Часы со скрипом продолжали свой ход. В какой-то период я потерял отсчет времени и не заметил, как мои глаза закрылись. Сон снился тяжелый, холодный и пронзительный, отчего я вздрагивал и дрожал всем телом. Несколько раз я с ужасом просыпался от того, что мне казалось, будто возле моего лица сидело существо и выжидало момента впиться в мое горло. Я открывал глаза и смотрел на кресло, где неподвижно сидела Аля, а потом снова засыпал и снова, вздрагивая, просыпался. Часы все стучали, лениво отсчитывая время. Мария, свернувшись калачиком, спала. Ее тонкая белая шея была как-то неестественно свернута, что я испугался, что она умерла, и прислушался к ее дыханию: она дышала. Существо, как мне показалось, тоже спало. Оно, облокотившись на спинку кресла, сидело, закрыв глаза. «Это не существо, это заблудившаяся душа Али», — проговорил я и снова заснул. Потом кто-то дотронулся до моего локтя и сказал:
— Иларий, проснись. Пора.
С тяжелыми тенями, залегшими под глазами, передо мной стояла Мария.
— Аля уходит.
Едва сбросив с себя сон, я поднялся с дивана и, еще плохо соображая, накинул на себя пальто. Аля стояла в дверях уже одетая, и безразлично смотрела на нас.
— Подожди нас, прошу, — скорбно проговорила Мария ей, — мы хотим проводить тебя в последний путь.

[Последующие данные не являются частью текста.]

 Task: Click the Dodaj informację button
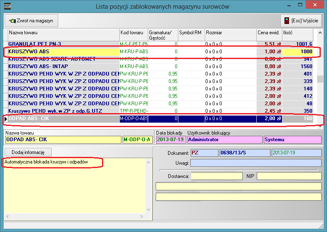pos(28,152)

Я протянул Але свою шляпу и сказал:
— Возьми ее, тебе она в дороге пригодится. На улице холодно. Ты же пока чувствуешь холод? Вдруг далеко придется идти…
На мгновение она задумалась, разглядывая шляпу, и осторожно взяв ее своей сухой, морщинистой рукой, надела на себя. Теперь она была полностью похожа на сотни обычных стариков — низенькая, слегка сгорбившаяся и тщедушная.

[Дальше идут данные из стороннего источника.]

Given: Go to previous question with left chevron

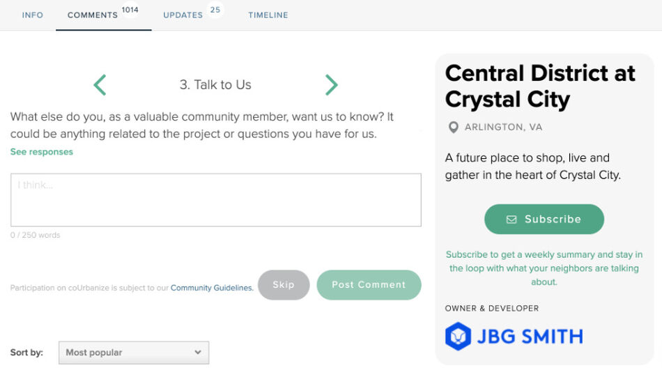Looking at the screenshot, I should coord(100,85).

Втроем мы вышли в туманное, синевато-серое утро. Аля встала посреди улицы, втянула в себя холодный воздух и, словно почуяв только ей понятный запах, двинулась вниз по склону, туда, где бежала река. А мы поспешили за ней. Мария, сжавшись и дрожа, крепко сжимала мою руку, и тяжело переступала по снегу, который хрустел под нашими ногами, как пирог с поджаренной коркой.